As most observers of the WLAN industry are aware, the security featuresfound in the original standard were woefully inadequate. To a certain degree, these deficiencies reflected the perception that security services are normally implemented at layer 3 and above. After all, Ethernet enjoyed explosive success throughout the 1990s with no inherent security capabilities. However, since Ethernet relied on a guided medium that could be secured and was normally implemented using switches that isolated unicast traffic, the need wasn't so compelling. In any case, the 802.11 committee gave us WEP, which was built around a shared-key architecture that was operationally broken even before we learned its cryptographic foundation was also vulnerable to attack.

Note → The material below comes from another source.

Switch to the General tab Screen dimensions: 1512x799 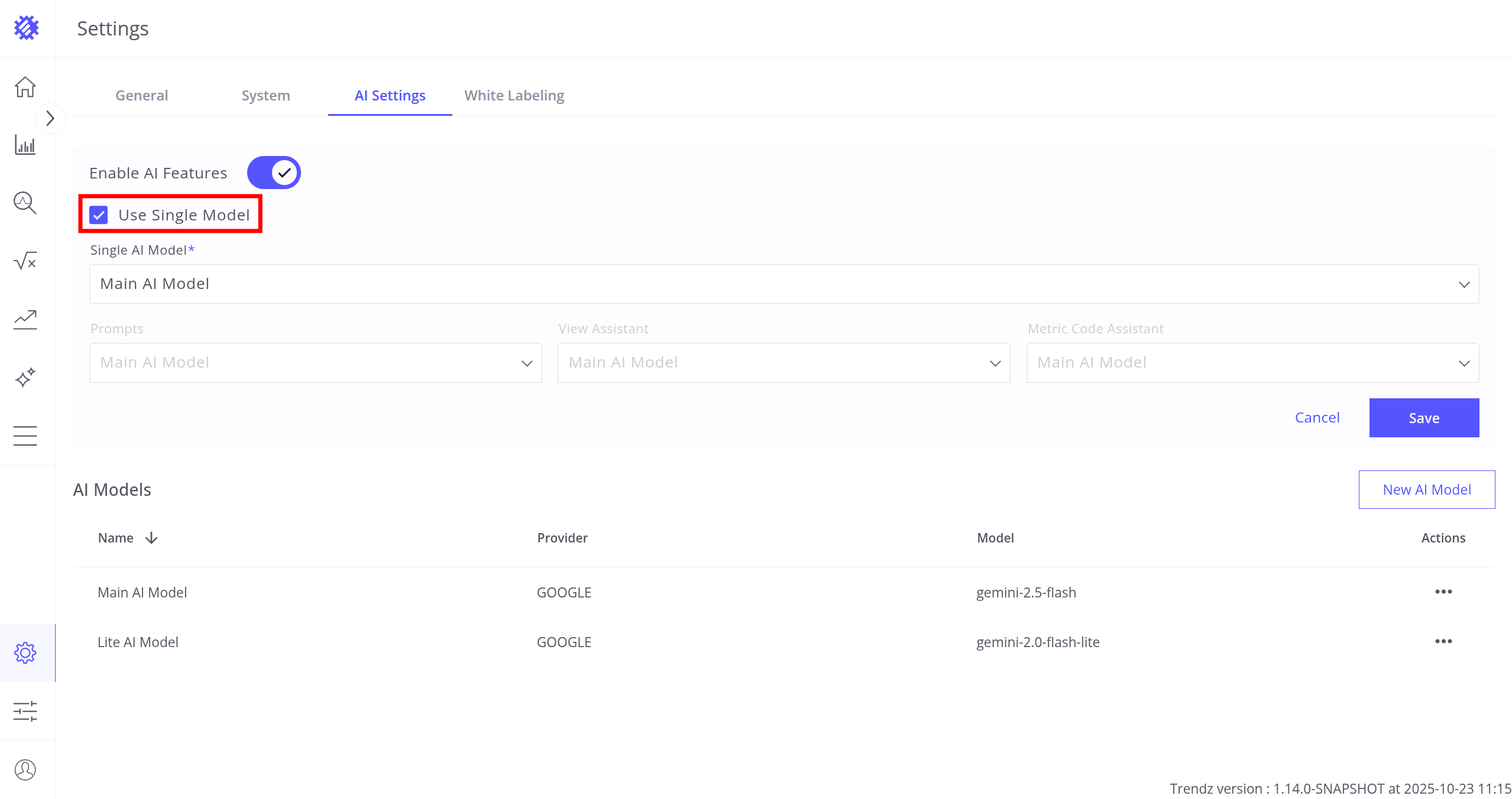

The new 802.11i standard is much better, providing two of the three fundamental network security capabilities: authentication and privacy. Authorization services, for which open standards are not so critically important, are already delivered at higher layers by a range of infrastructure products.

802.11i's privacy services are built on top of AES, a strong encryption standard that passes muster with even the most paranoid security administrators. While AES is overkill for most environments, there's really no added cost. That's because leading chipmakers, including Atheros and Broadcom, have been implementing hardware-based AES for a couple years now. Rumors have circulated that Intel may try to implement AES in software. Let's hope that rumor proves to be false. For environments with legacy hardware, TKIP will prove adequate for the near-term and both can be supported concurrently using a single RADIUS server.

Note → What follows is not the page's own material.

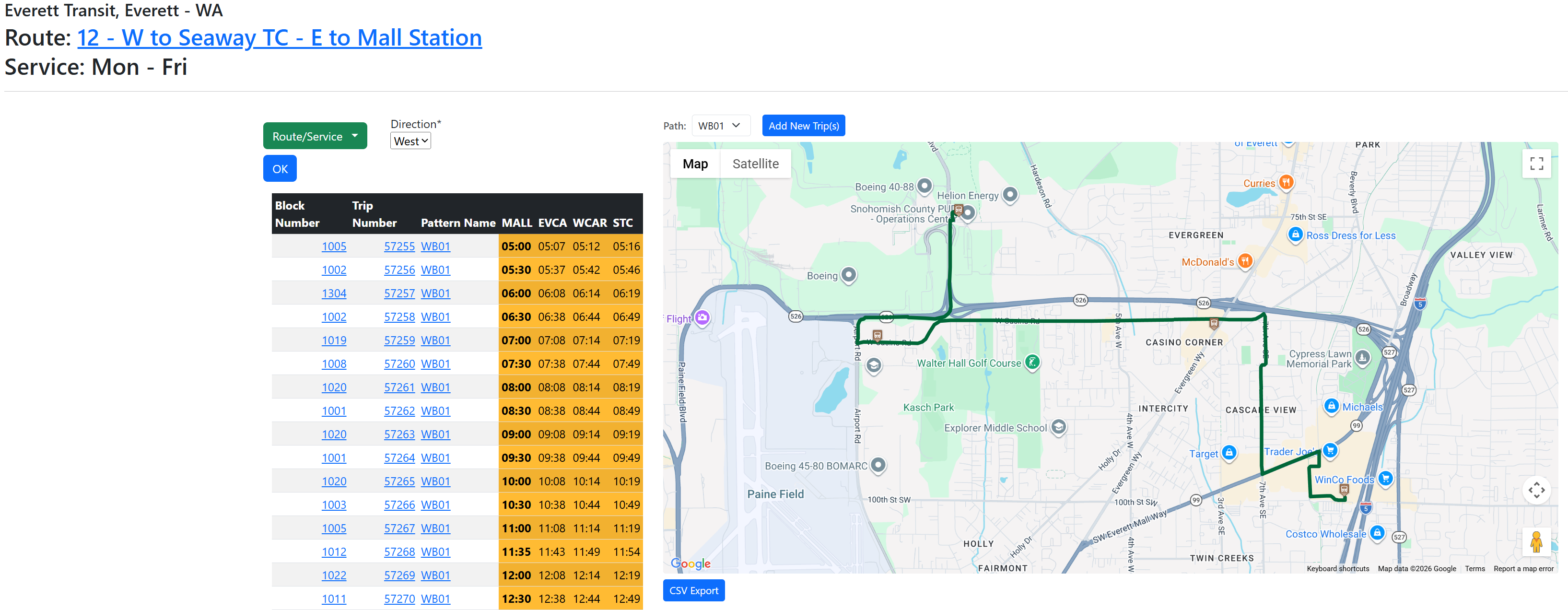Click Target shopping map marker
Screen dimensions: 1568x610
pos(1229,452)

Authentication with 802.11i is built around the 802.1X protocol, used in conjunction with EAP (extensible authentication protocol) and implemented using RADIUS authentication servers that have been proven for many years in managing secure dial-up connectivity. The system is elegant and flexible, but this flexibility may be its Achilles heel. While EAP supports a range of alternate authentication types carried over 802.1X, the lack of a single, universally accepted standard will inevitably lead to implementation and interoperability challenges. Windows shops may be tempted to build their security environment around TLS or Microsoft PEAP, but these standards are not always supported on non-Microsoft systems.The 802.11i authentication system is effective in a simple WLAN environment, but roaming introduces significant challenges. When users roam between WLAN cells, they need to re-establish their security credentials. The entire 802.11i authentication process can take up to 800 milliseconds, which is about four times too long for time-sensitive applications like VoIP. To combat this problem, the 11i committee added two special features, including a client caching mechanism that allows you to quickly re-authenticate to access points with which you have had a previous authentication. Contributed by Trapeze Networks, this system is reported to decrease authentication time to about 25 milliseconds.

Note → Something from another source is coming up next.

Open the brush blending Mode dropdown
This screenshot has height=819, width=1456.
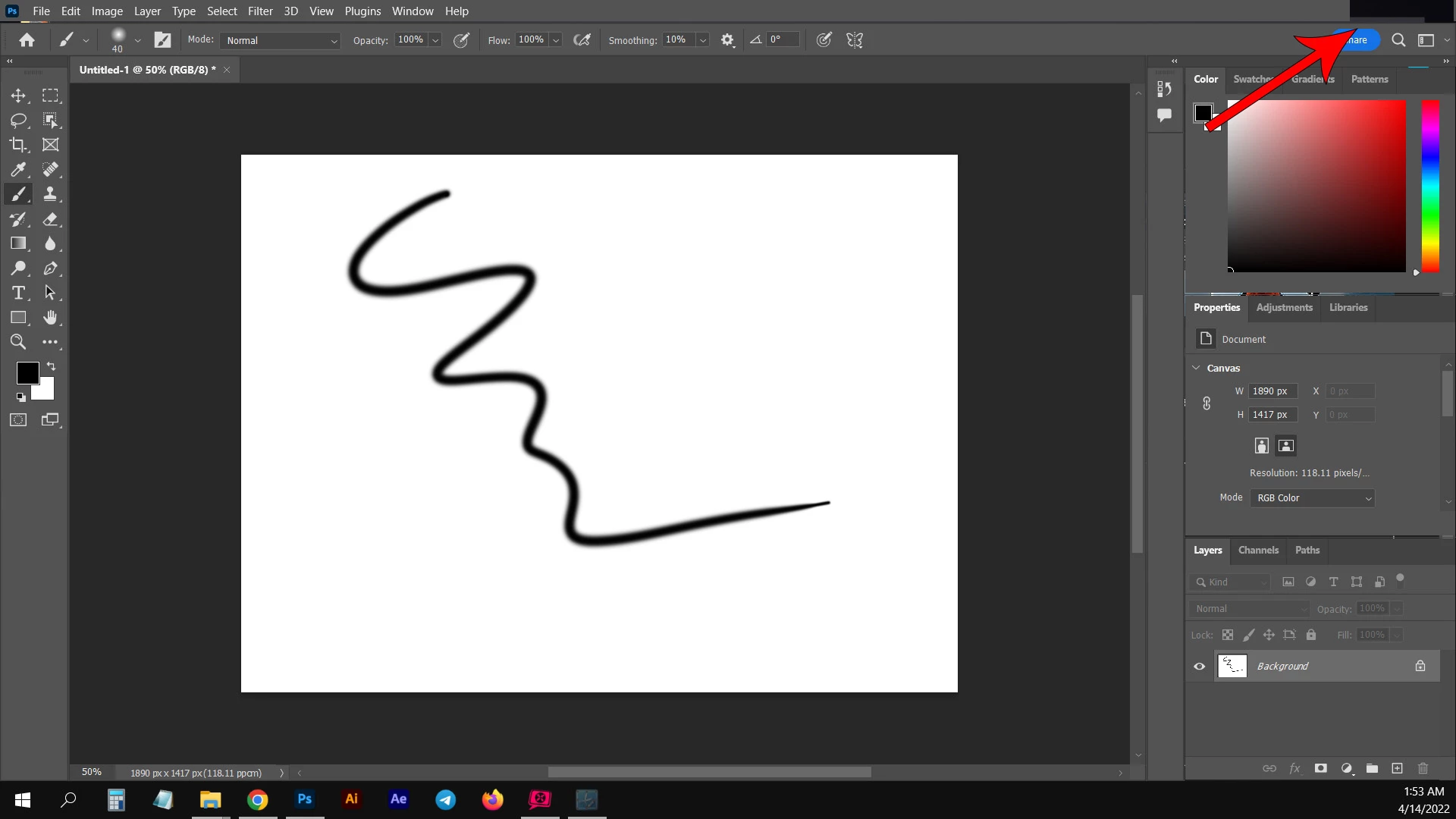tap(280, 40)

While caching speeds up the process of re-association, it does nothing to address association with new access points. To address this issue, Cisco and Microsoft contributed a rather crude pre-authentication algorithm that anticipates roaming. While a number of committee members were openly critical of this system, the majority felt that it was better to have a limited pre-authentication standard than none at all. Additional work on this problem will continue under the auspices of the newly formed 802.11k committee. (Some day, we'll run out of letters in the alphabet for 802.11 committees.)

It's worth noting that 802.11i isn't a universally acceptable solution. It's tough to imagine, for example, a hotspot operator building its security implementation around 11i. That's because to be effective, you have to have some control over client configurations. But for enterprises willing to bit the bullet, it's a solid enhancement that should help overcome one of the biggest obstacles to WLAN deployment.